Given problem => In the forum thread about keeping sharks and groupers, what tank size does bf2king say they were thinking of?

Selected extract =>

----------------

# Shark?????????



## bf2king (Aug 3, 2007)

Hey in the future i would like to make a saltwater tank involving sharks and grouper does anyone have any idea to the size tank i would need and which fish would be best to keep with these. I was thinking blue line grouper, Miniatus Grouper, Argus Grouper, Bamboo shark, Epaulette Shark, or Banded Cat Sharks. Any ideas????????


----------



## Lupin (Aug 2, 2006)

Here are threads for bamboo sharks.
http://fishforum.com/viewtopic.php?t=4415&highlight=bamboo+shark

http://www.fishforum.com/viewtopic.php?t=4271

Miniatus grouper:
http://www.marinecenter.com/fish/groupers/miniatusgrouper/

Argus grouper:
http://www.marinecenter.com/fish/groupers/argusgrouper/

Epaulette Shark:
http://www.marinecenter.com/fish/sharks/epaulettesharkaustralia/


----------



## bf2king (Aug 3, 2007)

thank you lupin i was thinking a 1,000 gallon or larger and i have done my reaserch as for it will be a display tank for my dads business. It would probably be profesionaly maintained. i am just looking at what he wants and this is at least a year in the future that way i am more than prepared.

once again thankyou for your help wish i could get this help at my reptile forum.


----------



## caferacermike (Oct 3, 2006)

Typically most resources recommend at least 5,000g. Many hobbyists will argue till death that 125g is large enough for cat sharks as they "walk" instead of swim. Anything under 500g for one of them is just plain cruel.

----------------

Supplied information =>
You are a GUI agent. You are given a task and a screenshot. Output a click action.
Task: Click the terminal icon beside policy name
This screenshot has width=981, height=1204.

----------------

Final result => A 1,000-gallon tank or larger.